In June 2022, I was shown a video and paper by Marcus Patburg, in which he argues, that reform and renewal sponsored by the institutions of the EU, “ignores that the Europe of governments has exhausted its political credit. A reform negotiated between executives will hardly revitalise the integration project. On the contrary: ‘Today it feels that the long-term future of Europe […] might well depend on the kind of democratic refounding that a popular initiative implies’.”

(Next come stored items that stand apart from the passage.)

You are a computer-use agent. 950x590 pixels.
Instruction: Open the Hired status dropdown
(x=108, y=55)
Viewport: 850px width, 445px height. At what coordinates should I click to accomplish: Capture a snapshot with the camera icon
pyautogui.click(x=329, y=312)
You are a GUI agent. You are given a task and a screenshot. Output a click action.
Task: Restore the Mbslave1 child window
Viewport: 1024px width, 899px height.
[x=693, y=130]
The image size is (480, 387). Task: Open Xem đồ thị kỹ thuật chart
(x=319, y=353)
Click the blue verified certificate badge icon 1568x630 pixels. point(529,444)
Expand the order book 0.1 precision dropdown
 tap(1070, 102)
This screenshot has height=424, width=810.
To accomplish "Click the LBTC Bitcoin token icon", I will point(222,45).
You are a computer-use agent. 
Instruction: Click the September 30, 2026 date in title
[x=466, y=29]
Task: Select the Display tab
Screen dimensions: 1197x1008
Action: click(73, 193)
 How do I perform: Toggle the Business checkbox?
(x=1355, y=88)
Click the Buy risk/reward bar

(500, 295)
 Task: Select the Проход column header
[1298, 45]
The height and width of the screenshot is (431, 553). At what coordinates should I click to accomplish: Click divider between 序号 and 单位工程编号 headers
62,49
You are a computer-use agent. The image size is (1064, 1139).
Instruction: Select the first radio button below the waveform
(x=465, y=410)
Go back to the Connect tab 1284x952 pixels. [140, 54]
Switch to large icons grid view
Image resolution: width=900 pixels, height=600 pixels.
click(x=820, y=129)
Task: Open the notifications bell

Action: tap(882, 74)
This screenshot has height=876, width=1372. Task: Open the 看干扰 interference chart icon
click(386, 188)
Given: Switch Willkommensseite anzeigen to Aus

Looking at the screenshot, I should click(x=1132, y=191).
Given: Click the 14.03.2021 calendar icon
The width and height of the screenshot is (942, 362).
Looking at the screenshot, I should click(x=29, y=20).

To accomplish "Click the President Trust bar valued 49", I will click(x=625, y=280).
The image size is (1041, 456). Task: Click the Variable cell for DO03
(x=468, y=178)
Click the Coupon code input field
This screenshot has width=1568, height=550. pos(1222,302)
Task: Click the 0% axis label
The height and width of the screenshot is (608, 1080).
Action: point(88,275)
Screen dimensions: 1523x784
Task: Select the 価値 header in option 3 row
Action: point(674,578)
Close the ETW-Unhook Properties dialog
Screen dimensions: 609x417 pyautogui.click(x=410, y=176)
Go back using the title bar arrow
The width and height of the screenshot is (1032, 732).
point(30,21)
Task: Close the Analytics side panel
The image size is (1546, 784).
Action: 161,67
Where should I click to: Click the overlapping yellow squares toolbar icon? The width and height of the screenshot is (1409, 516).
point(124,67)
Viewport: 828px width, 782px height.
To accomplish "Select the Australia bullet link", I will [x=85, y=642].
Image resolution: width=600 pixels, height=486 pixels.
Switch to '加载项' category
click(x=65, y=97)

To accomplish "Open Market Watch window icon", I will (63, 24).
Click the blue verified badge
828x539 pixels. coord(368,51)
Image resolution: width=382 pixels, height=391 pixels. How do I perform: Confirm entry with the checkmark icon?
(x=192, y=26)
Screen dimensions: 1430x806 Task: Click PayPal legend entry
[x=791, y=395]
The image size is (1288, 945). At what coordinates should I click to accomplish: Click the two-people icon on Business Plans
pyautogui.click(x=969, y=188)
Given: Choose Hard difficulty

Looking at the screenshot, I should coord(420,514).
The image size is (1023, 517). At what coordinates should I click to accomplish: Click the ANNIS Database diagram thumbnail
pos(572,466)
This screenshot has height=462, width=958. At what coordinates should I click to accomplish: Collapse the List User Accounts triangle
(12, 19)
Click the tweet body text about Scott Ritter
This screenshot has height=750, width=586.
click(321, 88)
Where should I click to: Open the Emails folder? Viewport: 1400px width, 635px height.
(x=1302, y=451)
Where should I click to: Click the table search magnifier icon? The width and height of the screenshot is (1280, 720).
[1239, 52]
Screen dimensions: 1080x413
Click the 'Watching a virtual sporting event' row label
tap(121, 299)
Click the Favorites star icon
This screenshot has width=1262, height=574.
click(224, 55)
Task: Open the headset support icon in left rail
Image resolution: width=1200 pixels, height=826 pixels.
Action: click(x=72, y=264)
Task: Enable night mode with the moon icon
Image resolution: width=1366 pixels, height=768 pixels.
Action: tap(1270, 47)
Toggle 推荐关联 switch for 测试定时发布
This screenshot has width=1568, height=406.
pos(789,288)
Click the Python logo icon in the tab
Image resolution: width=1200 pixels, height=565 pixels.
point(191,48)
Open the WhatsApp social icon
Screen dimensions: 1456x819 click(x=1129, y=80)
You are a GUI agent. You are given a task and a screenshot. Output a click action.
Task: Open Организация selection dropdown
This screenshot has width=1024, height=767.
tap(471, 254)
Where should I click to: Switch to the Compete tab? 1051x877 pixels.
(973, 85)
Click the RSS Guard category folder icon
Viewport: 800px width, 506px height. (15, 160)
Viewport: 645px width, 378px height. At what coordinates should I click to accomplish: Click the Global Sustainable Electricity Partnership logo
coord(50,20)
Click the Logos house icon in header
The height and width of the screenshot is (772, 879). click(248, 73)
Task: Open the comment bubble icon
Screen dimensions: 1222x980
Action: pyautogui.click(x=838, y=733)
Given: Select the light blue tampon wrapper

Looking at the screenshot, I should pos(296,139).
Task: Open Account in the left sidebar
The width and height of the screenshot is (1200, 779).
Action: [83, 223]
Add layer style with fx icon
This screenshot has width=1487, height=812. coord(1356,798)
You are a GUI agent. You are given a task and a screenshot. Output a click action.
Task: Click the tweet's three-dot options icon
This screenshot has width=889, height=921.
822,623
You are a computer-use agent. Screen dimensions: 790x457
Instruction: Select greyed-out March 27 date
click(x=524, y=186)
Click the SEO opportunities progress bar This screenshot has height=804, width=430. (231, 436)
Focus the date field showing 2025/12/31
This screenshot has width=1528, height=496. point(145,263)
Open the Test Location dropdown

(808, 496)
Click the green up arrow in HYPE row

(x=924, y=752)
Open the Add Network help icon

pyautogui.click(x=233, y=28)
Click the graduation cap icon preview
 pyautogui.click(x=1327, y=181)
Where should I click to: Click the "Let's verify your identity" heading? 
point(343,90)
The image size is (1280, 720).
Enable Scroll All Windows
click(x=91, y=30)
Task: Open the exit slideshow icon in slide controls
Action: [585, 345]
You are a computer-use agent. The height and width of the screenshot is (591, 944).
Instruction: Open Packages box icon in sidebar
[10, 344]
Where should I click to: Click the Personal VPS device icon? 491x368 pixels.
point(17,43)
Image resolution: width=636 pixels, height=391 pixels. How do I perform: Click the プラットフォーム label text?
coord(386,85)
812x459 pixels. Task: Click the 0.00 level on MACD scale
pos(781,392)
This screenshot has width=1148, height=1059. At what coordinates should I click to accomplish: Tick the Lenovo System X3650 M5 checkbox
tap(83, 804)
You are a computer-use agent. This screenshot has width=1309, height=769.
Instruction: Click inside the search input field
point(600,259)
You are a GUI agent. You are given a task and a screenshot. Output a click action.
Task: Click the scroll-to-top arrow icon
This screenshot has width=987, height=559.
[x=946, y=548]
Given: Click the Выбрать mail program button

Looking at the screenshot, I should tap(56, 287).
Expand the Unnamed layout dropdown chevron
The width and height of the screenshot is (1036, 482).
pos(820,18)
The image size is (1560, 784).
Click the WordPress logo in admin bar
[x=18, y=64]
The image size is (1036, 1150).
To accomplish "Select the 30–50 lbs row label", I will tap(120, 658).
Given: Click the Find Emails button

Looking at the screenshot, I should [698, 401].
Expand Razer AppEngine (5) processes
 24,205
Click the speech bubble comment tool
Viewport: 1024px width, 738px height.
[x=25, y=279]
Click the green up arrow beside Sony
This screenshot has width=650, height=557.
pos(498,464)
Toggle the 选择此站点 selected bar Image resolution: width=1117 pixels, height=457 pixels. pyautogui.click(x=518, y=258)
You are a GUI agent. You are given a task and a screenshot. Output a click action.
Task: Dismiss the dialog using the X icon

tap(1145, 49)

It reminds me that I wrote this, “I had cause to look at, I have not yet finished the following paper, “The asymmetry of European integration, or why the EU cannot be a ‘social market economy’” or here at Berlin Free University.. written by Dr. Fritz Scharpf, a German Academic who finished his working career as the Director at the Max Planck Institute for the Study of Societies (MPIfG), in Cologne.” on this wiki, in an article entitled, “Dr Fritz Scharpf”, which as far as I understand argue that a federal constitution with a basic law and separation of powers/independent judiciary cannot develop into a social democracy.

Looking at these formal white papers led me to examine Paul Blokker’s written work;

his most recent work seems to be, “Constitutional reform in Europe and recourse to the people” which is available from Research Gate. He says,

This counter trend [of engaging with the populace] is related to democratic innovation and legitimacy as well as the contestation of purely technocratic and legalistic governance, and seems prominent in a number of constitutional reform projects in Europe. In the paper I want to, first, discuss different degrees of sensibility in constitutional theory to forms of inclusion and civic participation in constitutional politics, concisely engaging with the dimensio ns of constitutional subjectivity and forms of collective autonomy. I will search for these dimensions in what I will call legal, political, popular, and democratic understandings of constitutionalism. In a second step, I will turn to a number of recent ex amples of citizen involvement in constitution making in the cases of Iceland, Ireland, and Romania. Finally, I will conclude that the recourse to the people is often more apparent than real, and that only in few instances civic participation in constitutional politics lives up to the requirements set by normative democratic theory.